Exactly how many lines of the data below include the string "dimensions"? State the number and nothing more.

[Stored data]
#####

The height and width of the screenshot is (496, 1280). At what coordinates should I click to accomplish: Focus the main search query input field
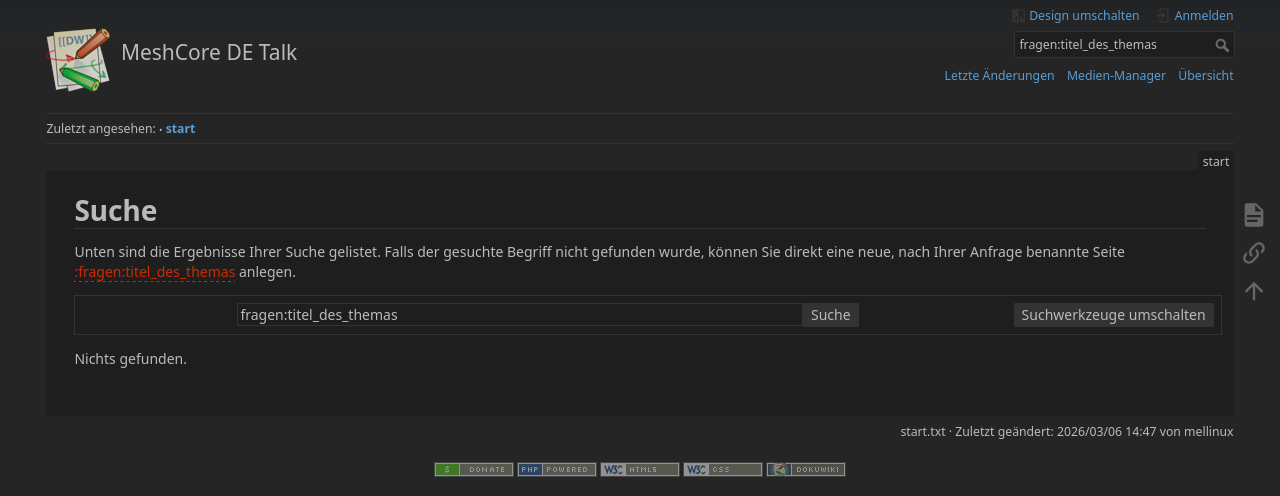519,315
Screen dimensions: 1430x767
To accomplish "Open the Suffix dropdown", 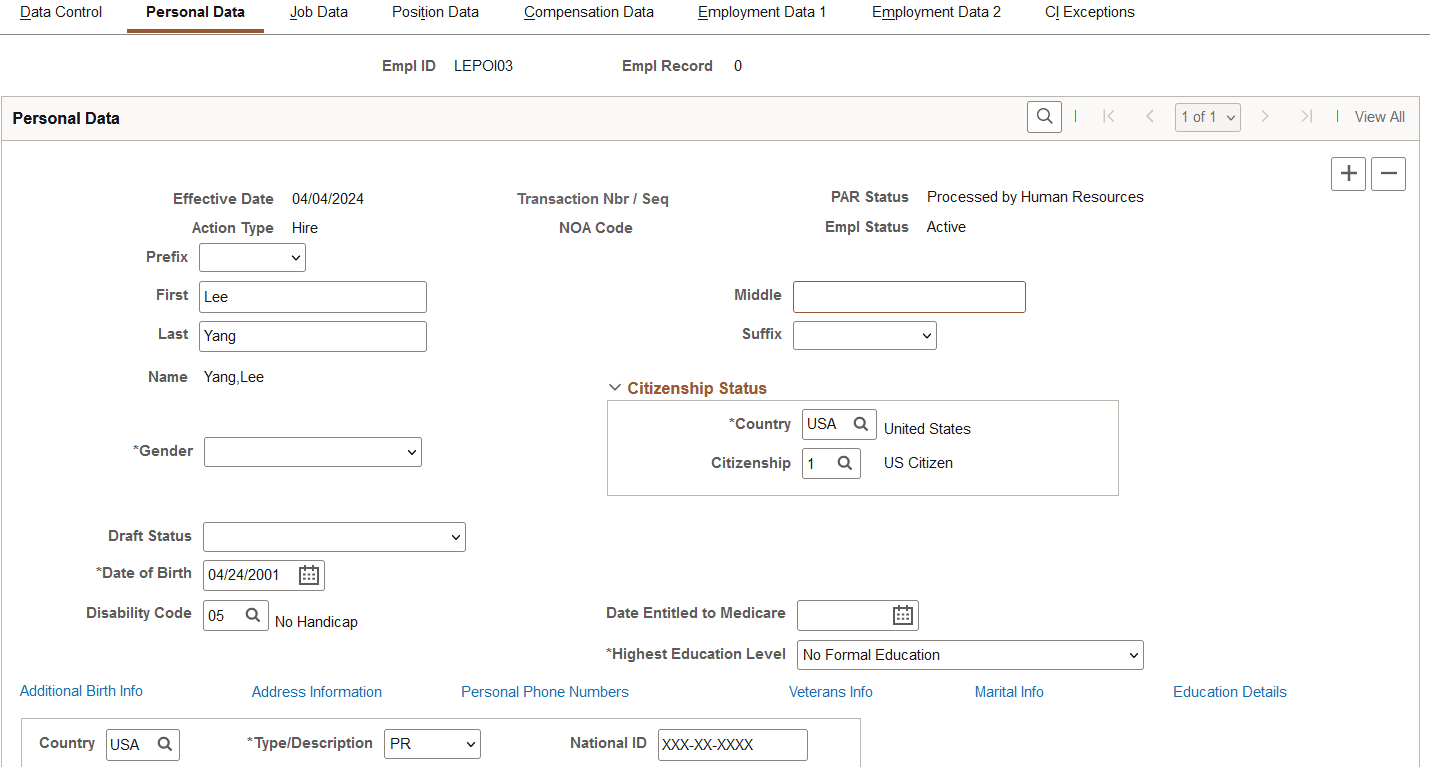I will [x=864, y=335].
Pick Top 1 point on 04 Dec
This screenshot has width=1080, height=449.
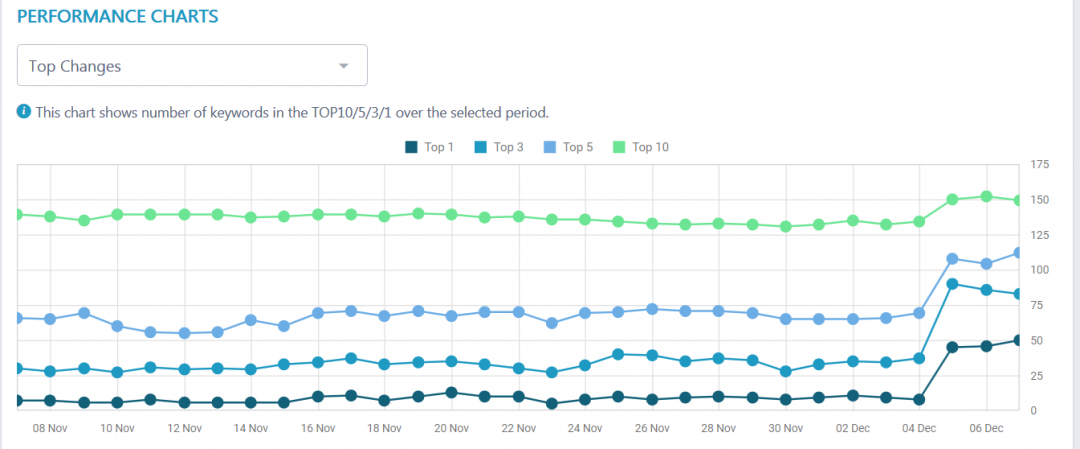tap(919, 400)
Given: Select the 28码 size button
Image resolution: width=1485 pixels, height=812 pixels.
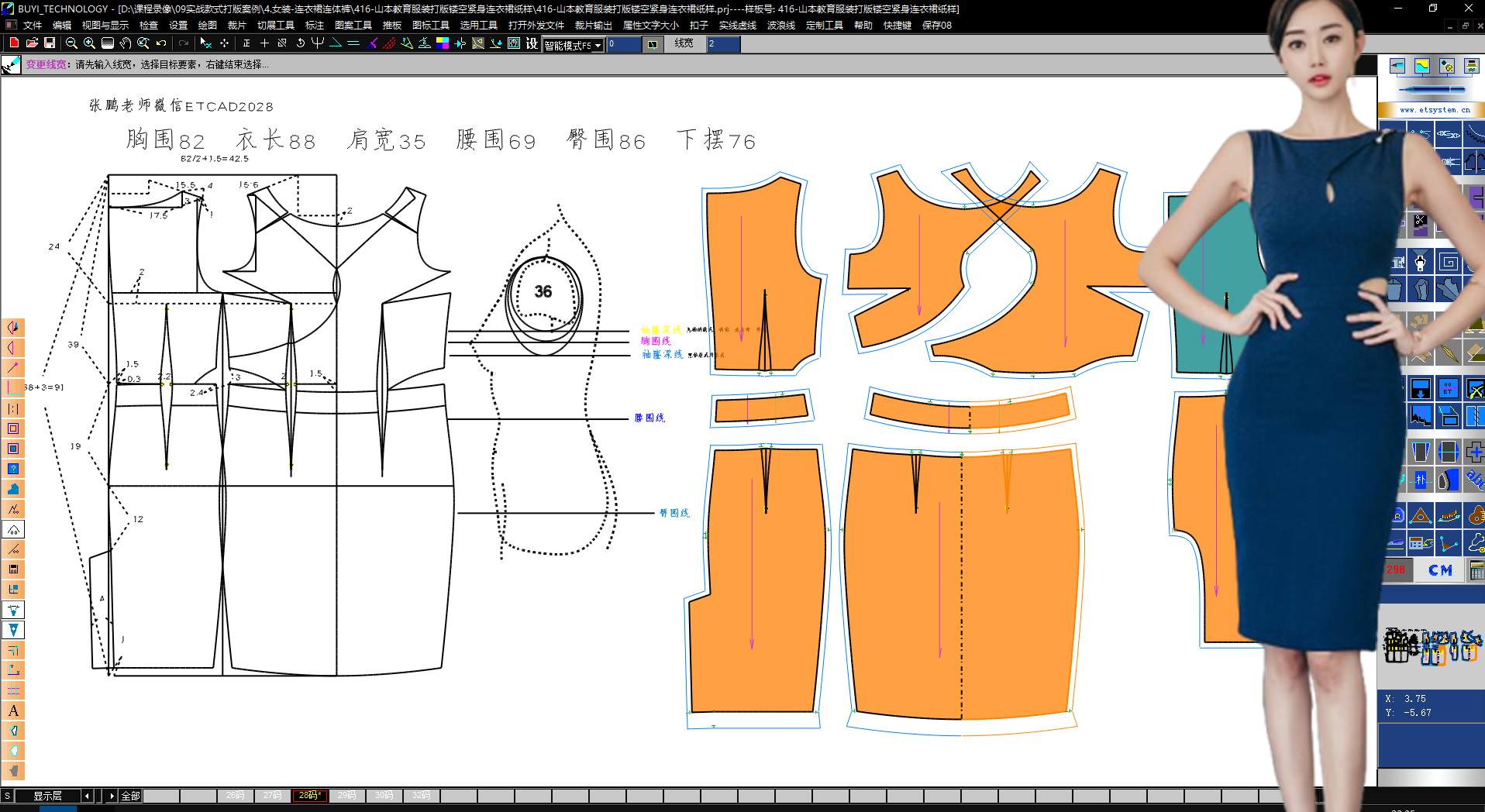Looking at the screenshot, I should click(x=309, y=796).
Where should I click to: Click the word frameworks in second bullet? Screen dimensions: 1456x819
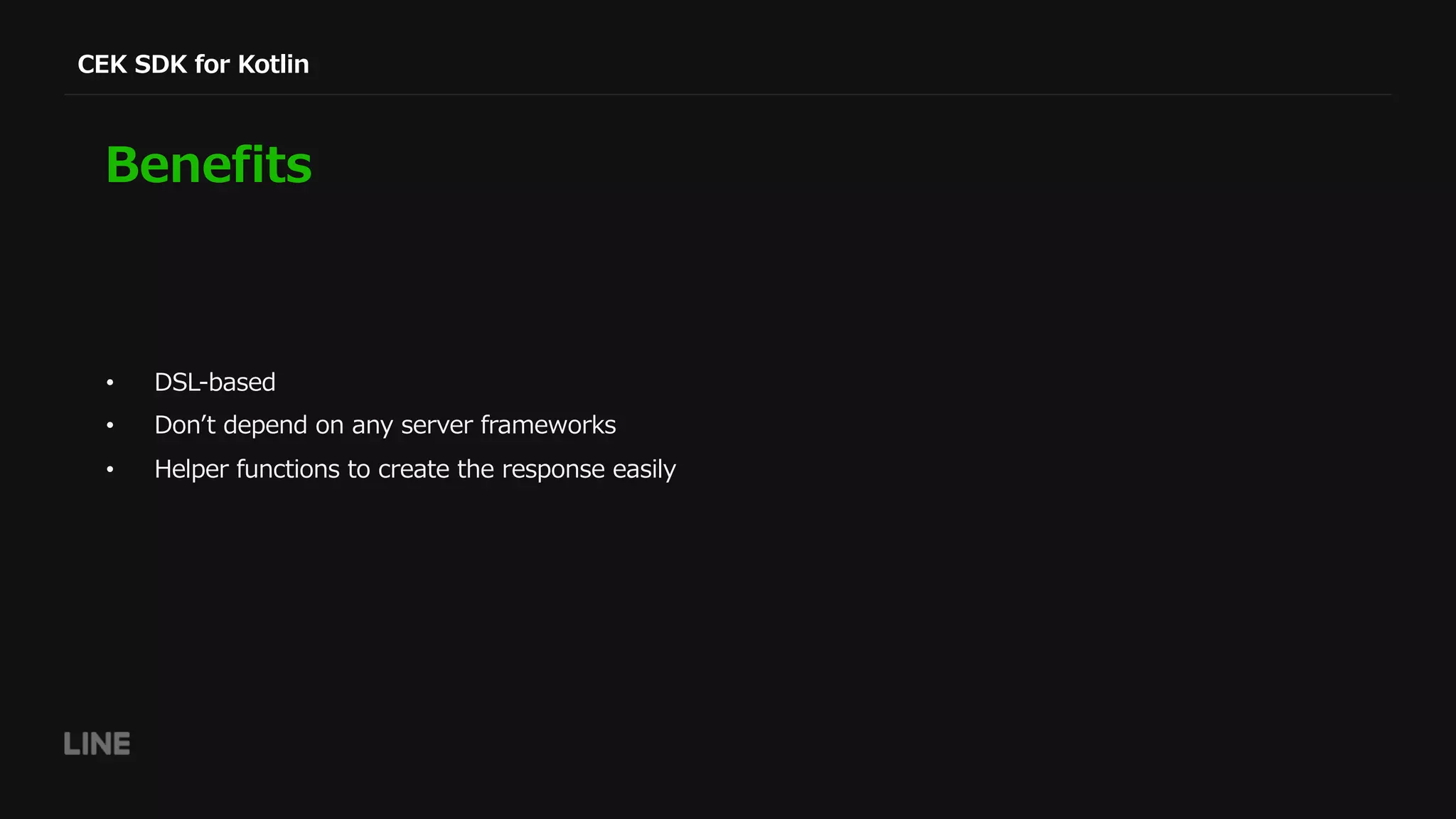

#####

◆ Solution for this problem: 2